+++ Data extracts +++

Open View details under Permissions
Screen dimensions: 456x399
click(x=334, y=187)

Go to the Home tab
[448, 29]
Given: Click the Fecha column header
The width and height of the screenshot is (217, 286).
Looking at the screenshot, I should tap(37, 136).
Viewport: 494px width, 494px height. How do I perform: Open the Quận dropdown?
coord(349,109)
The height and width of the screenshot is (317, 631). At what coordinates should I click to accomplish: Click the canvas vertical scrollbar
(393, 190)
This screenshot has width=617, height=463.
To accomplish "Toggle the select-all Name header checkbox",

+++
+++ Data extracts +++

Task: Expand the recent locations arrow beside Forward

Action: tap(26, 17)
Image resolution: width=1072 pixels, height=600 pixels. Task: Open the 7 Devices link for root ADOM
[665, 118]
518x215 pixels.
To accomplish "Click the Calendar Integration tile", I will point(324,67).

+++

> _Directions_
Find "Given: Click the Fecha column header" in the entries above and copy that whole line exactly, then each line after it through the line that contains "the select-all Name".

> _Output of the task_
Given: Click the Fecha column header
The width and height of the screenshot is (217, 286).
Looking at the screenshot, I should tap(37, 136).
Viewport: 494px width, 494px height. How do I perform: Open the Quận dropdown?
coord(349,109)
The height and width of the screenshot is (317, 631). At what coordinates should I click to accomplish: Click the canvas vertical scrollbar
(393, 190)
This screenshot has width=617, height=463.
To accomplish "Toggle the select-all Name header checkbox",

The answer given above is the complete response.